My Adventure with “The New Jim Crow”

home_book_cvrThe New Jim Crow, Michelle Alexander’s 2010 racial critique of mass incarceration, is back in the news, thanks to a New York Times article on the surprising decision by North Carolina prisons to remove it from a banned books list.

I had an adventure with that book, myself.

A few years ago, I offered to loan my copy of the book to a new student, provided, of course, I could get permission. I emailed the director of education, and she told me to leave the book at the front gate with her name on it, so that she could make sure it would be allowed.

That night, the officer at the gate told me to carry it back to the school building, and leave it at the desk there. That officer, though, must have known I was coming. He promptly took it away from me, and initiated the following conversation:

“Who asked you to bring this in?”

“The education director.”

“No. What inmate? What’s his name?”

“I don’t remember.” (True.)

“What does he look like?”

“I don’t remember.” (Less true.)

I then received a lecture on how the inmates had lots of books, how the library was even better than the one in his daughter’s school, and a few other things I’d heard before. He gave the book back to me after class, and told me to take it home.

Two things.

First, I learned who the real power brokers are in the prison. The administration loves to throw “thank you” dinners for the volunteers, and tell us how much they appreciate us, but when we go in at 5:30, they’re not there.

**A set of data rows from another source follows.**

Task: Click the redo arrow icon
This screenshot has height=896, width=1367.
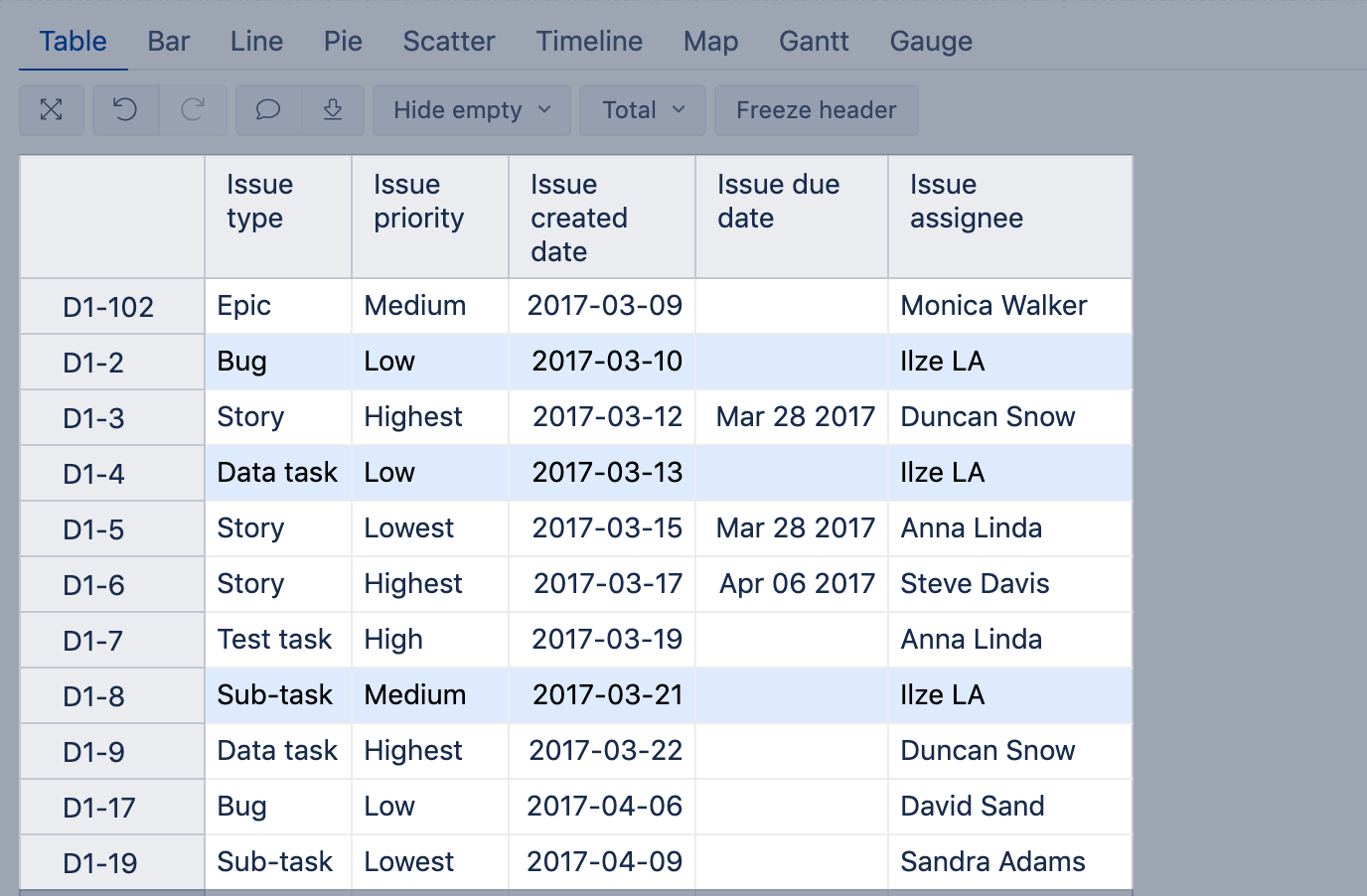Action: click(193, 110)
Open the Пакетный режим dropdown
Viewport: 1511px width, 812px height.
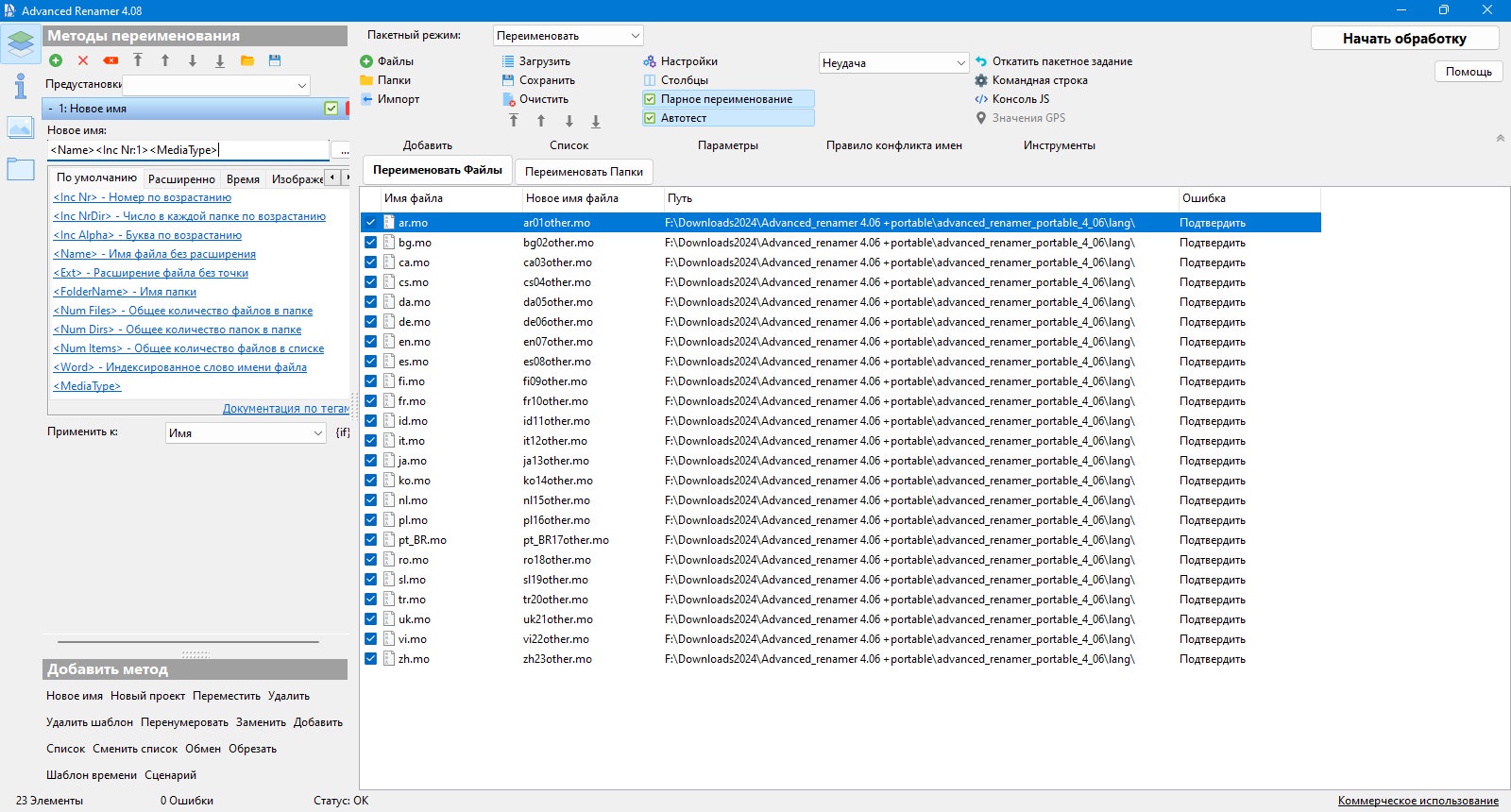click(x=569, y=36)
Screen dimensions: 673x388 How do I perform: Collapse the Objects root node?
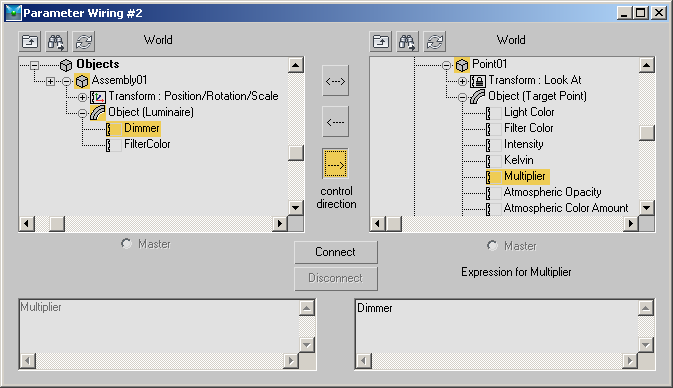35,65
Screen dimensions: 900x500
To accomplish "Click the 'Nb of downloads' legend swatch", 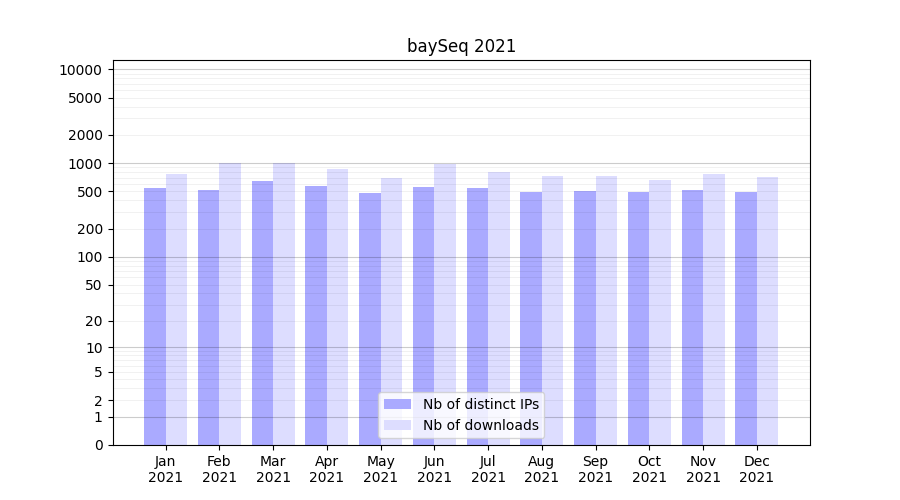I will pyautogui.click(x=397, y=425).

Second, I learned how hostile a prison–or any institution of control–can be to information that tries to undermine it. In the Times story, Chris Brook, legal director for the North Carolina A.C.L.U, is quoted as saying,

There is a particular perverse irony about barring a book about racism and mass incarceration from prisons in [the] state.

Not really. Large numbers of books are banned, for various reasons, and it’s not surprising that prisons would want to keep out any that might increase resentment and inflame racial tensions.

More importantly, though, The New Jim Crow, and other books that foreground the historical and cultural context of mass incarceration–e.g. From the War on Poverty to the War on Crime, by Elizabeth Hinton; Blood in the Water, by Heather Ann Thompson; and Disrupting the School-to Prison Pipeline, by Bahena et al.–pose a threat to a penal system focused entirely on the “rehabilitation” of the individual. Foucault, in Discipline and Punish, writes, “In short, penal imprisonment, from the beginning of the nineteenth century, covered both the deprivation of liberty and the technical transformation of the individuals.”

The students understand remorse and rehabilitation. They often talk about personal growth, changing their “mindsets,” and pursuing education as a way of “self” improvement. They attend workshops on “Alternatives to Violence.” They also like to engage, strongly, in discussions of free will and individual choice. Last semester, during a philosophy class, one student gave a presentation on the force of external, structural influences in our lives and our beliefs. The instructor later told me that the student “held his own” in the face of loud, negative pushback from the rest of the class. In my own courses, if anyone is going to start ranting about “systemic racism” and the “intentional failures of mass incarceration,” it’s likely to be me.

All this is not to say, of course, that the students accept the way the prison handles their “correction.” They’re well aware of the failures of the shuffling, bone-stupid regimen of humility and violence under which they’re forced to live. They don’t need me to tell them that they’re being groomed to fail, and probably wince–or laugh–when I do, as if I’m some kind of idiot prophet.

Self transformation occurs in spite of, not as the result of, the prison. In The Shawshank Redemption, Red says, when facing a parole board,

Am I sorry for what I did? There’s not a day goes by I don’t feel regret. Not because I’m in here, because you think I should. I look back on the way I was then: a young, stupid kid who committed that terrible crime. I want to talk to him. I want to try to talk some sense to him, tell him the way things are. But I can’t. That kid’s long gone, and this old man is all that’s left. I got to live with that. Rehabilitated? It’s just a bullshit word. So you go on and stamp your form, sonny, and stop wasting my time.

One of my own students put it a lot more succinctly:

I deserve to be punished, but I don’t deserve this.